The right-wing myth is this: Progress is impossible. It's too risky—it's always too risky. According to conservatives, the country and the American family are too fragile to allow women to vote, to end segregation, to treat LGBT people as equals. We are the greatest country on earth, the most powerful country on earth, a country uniquely blessed by God... but somehow we are "always one public library book away from total collapse." The civil rights movement, the labor movement, the women's movement, the LGBT movement—whatever the movement, social conservatives are always running in circles with their hair on fire predicting total collapse. And they're always wrong. Social conservatives have predicted collapse every time there was a demand for social justice, and they were always wrong. We ended segregation (which did not end racism) and the country did not collapse. The vote was granted to women (which did not end sexism) and the family did not collapse.

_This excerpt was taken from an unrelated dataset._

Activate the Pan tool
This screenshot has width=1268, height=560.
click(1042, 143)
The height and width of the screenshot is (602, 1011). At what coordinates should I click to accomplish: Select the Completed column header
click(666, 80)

Same-sex marriage came to 37 states (which did not end homophobia) and people didn't start marrying their dogs.

The left wing has a corresponding myth.

The left-wing myth is this: There has been no progress, nothing has changed, the country is as racist, sexist, and homophobic as it ever was.

Not true.

Racism is still a problem, sexism is still a problem, and homophobia is still a problem—and those aren't our only problems. But our society isn't just arguably less racist, less sexist, and less homophobic today than it was 50 years ago, it's obviously less racist, sexist, and homophobic. I think we lefties dismiss the progress we've made—I think we downplay it—because we have such a long way to go and we don't want people to be complacent. Ferguson, the gutting of the Voting Rights Act, the wage gap, attacks on access to abortion and contraception, anti-queer violence (particularly anti-trans violence) all argue against complacency. But to deny the "hard-won progress" we have made doesn't just "rob us of our own agency, our own capacity, our responsibility to do what we can to make America better," as President Obama said in Selma on Saturday. It makes the work before us more difficult.

When people demand change—when people demand progress—and social conservatives argue that the country is too fragile, that the family is too vulnerable, that progress will lead to total collapse, our response should be this: "You said the exact same thing about ending segregation. You said the exact same thing about letting women vote. You said the exact same thing about letting gay people marry—and you were wrong. Each and every time. Wrong. We've made tremendous progress on those and other issues, and the country did not collapse. You were wrong then, you're wrong now."

Want to make change? Want to make progress? Don't deny the progress we've already made. Celebrate it and draw attention to it, like the president did this weekend in Selma. Refusing to do so does "a disservice to the cause of justice."